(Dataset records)

——

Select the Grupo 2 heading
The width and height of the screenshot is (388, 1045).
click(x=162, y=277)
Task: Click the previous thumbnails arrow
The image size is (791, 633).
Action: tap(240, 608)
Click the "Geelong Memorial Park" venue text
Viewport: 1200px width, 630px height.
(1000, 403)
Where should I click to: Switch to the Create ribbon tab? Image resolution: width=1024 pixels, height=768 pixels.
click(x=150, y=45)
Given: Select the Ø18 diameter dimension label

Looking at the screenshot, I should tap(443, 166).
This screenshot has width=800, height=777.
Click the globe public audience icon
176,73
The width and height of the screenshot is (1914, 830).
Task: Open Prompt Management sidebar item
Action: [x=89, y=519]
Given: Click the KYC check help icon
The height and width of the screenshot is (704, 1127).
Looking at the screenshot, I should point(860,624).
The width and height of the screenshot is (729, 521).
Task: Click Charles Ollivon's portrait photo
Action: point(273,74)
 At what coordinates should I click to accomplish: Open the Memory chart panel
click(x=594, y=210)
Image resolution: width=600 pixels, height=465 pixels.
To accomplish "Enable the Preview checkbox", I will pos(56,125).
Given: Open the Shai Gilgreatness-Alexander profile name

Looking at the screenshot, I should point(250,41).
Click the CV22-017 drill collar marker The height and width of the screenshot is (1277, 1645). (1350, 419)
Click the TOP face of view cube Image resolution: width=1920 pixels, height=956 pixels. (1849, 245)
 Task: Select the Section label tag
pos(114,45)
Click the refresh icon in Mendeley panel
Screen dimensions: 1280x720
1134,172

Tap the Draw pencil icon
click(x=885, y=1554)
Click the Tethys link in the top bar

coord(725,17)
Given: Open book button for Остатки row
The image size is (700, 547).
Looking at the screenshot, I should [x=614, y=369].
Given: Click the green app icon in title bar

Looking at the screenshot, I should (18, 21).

——

▶ _YOUR TASK_
Beginning at the top of the data, extract each line through the line containing "This screenshot has width=800, height=777." and return those lines exactly, with nothing added.

▶ _YOUR RESPONSE_
Select the Grupo 2 heading
The width and height of the screenshot is (388, 1045).
click(x=162, y=277)
Task: Click the previous thumbnails arrow
The image size is (791, 633).
Action: tap(240, 608)
Click the "Geelong Memorial Park" venue text
Viewport: 1200px width, 630px height.
(1000, 403)
Where should I click to: Switch to the Create ribbon tab? Image resolution: width=1024 pixels, height=768 pixels.
click(x=150, y=45)
Given: Select the Ø18 diameter dimension label

Looking at the screenshot, I should tap(443, 166).
This screenshot has width=800, height=777.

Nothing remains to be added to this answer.